Microsoft Distributed Transaction Coordinator (MSDTC) is an important component in a BizTalk environment. Especially in multi-server environment it is mandatory and needs to setup and configured properly before one starts configuring BizTalk features like group, BRE or BAM. During configuration of these BizTalk features, databases like BizTalkMsgBoxDb, BizTalkMgmtDb, BizTalkDTADb (tracking archiving), BizTalkRuleEngineDb, or BAMPrimairyImport and other (BAMStar, ect) are created on database server. MSDTC is component inside Component Services (Windows 2003, Windows 2008). Below is a screen from DTC inside Component Services Windows Server 2008.
By right clicking Local DTC you can configure it via three tabs (Tracing, Logging, and Security). To enable MSDTC on Windows Server 2003 or 2008 you can find that on this MSDN page.
Below is a screen from DTC inside Component Services Windows Server 2003.
There are three tabs available and first on is Tracing (this accounts W2K8):
Above screens show default settings (and is first tab shown if you right click local DTC –> Properties). There is an excellent explanation via official Distributed Services Support Team blog that explains what you can do here. Second tab is Logging:
This tab self explanatory I think. The Microsoft Distributed Transaction Coordinator (MS DTC) log file is in the %windir%\system32\Msdtc directory by default. More on choosing where to put log file you can find here. The third tab is the most important one having DTC work properly:
Note: DTC account can be changed, look here how and consider if it is necessary. It can be trickydepending on Operating Systems you are working.
Depending on your Operating System you need to set the following settings (above shows the default settings on Windows 2008).
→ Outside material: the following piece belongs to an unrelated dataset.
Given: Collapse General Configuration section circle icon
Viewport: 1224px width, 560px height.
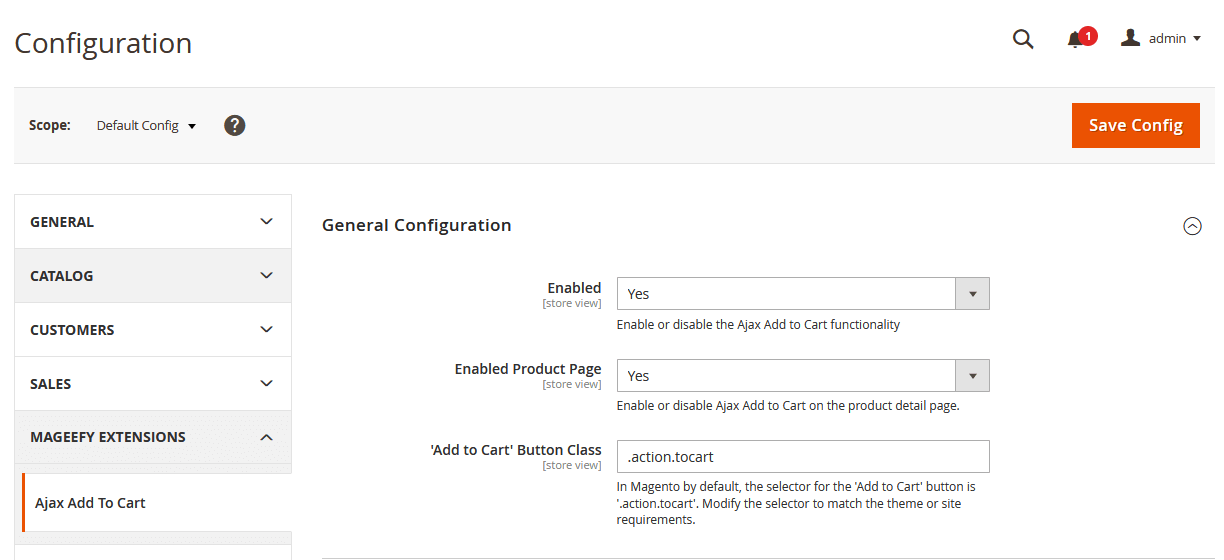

Configuration Option | Default Value W2K3 | Default Value W2K8 | Recommended value |
Network DTC Access | Enabled | Enabled | Enabled |
Client and Administration | |||
Allow Remote Clients | Disabled | Disabled | Disabled |
Allow Remote Administration | Enabled | Disabled | Disabled |
Transaction Manager Configuration | |||
Allow Inbound | Enabled | Enabled | Enabled |
Allow Outbound | Enabled | Enabled | Enabled |
Mutual Authentication Required | Disabled | Disabled | Enabled if all remote machines are running Win2K3 SP1 or XP SP2 or higher. |
Incoming Caller Authentication Required | Disabled | Disabled | Enabled if running MSDTC on cluster. |
No Authentication Required | Disabled | Disabled | Enabled if remote machines are pre-Windows Server 2003 SP1 or pre- Windows XP SP2. |
Enable XA Transaction | Disabled | Disabled | Enabled if communicating with an XA based transactional system such as when communicating with IBM WebSphere MQ using the MQSeries adapter. |
To validate the connection between BizTalk Server and SQL Server machines you can use DTCPing. Also take into consideration that firewall can block access. To configure firewall on W2K3 you can gohere and for W2K8 here.
Besides DTCPing there is also a tool called DTCTester. Latter utility is to verify transaction support between two computers, if SQL Server is installed on one of the computers. The DTCTester utility uses ODBC to verify transaction support against a SQL Server database. For more information about DTCTester see How to Use DTCTester Tool. DTCPing is to verify transaction support between two computers, if SQL Server is not installed on either computer. The DTCPing tool must be run on both the client and server computer. For more information about DTCPing, see How to troubleshoot MS DTC firewall issues.
To troubleshoot MSTDC you can also find valuable information at this MSDN page and summary of other useful tools here. I hope that if you are building a multi-server BizTalk environment that this information gathered here can help you setup and configure MSDTC properly before you start configuring BizTalk features.